A todo esto, sumamos los constantes enfrentamientos con la prensa, que provocaron serias dudas sobre su compromiso con la transparencia, la lucha contra la corrupción y la libertad de expresión. El deterioro en este último campo ha tenido un alto costo político en la imagen internacional de nuestro país.

El legado de Chaves es, en definitiva, contradictorio. Por un lado, un presidente que logró estabilizar los números macroeconómicos y mantener la confianza internacional; por otro, un mandatario que no pudo enfrentar los desafíos más urgentes: la inseguridad ciudadana y la lucha contra la desigualdad y la pobreza.

Su estilo confrontativo le garantizó el respaldo popular de un electorado cansado de los políticos y la política tradicional, pero qué con sus acciones y reacciones, profundizó la polarización política y debilitó los contrapesos institucionales.

Costa Rica cierra este capítulo con una gran paradoja: un país más sólido en sus cuentas, pero más frágil en su cohesión social y seguridad.

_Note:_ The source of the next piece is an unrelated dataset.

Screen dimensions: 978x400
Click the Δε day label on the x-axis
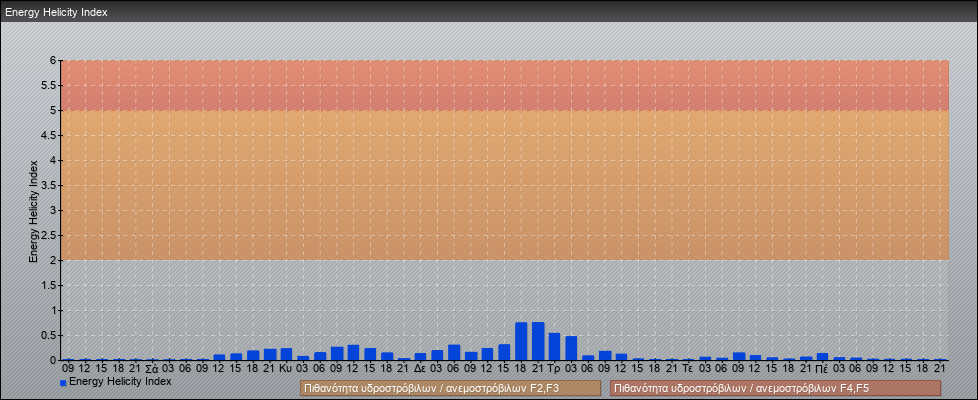point(420,368)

Laura Fernández asume la presidencia con el reto de recuperar lo que Chaves no pudo garantizar: un equilibrio entre eficacia económica y fortaleza institucional, porque sin seguridad y sin instituciones sólidas, la estabilidad fiscal difícilmente se traducirá en bienestar duradero.

Veremos si, a partir del 8 de mayo, la presidenta y su equipo poseen la capacidad para trasladar el bienestar macroeconómico a los bolsillos de los costarricenses.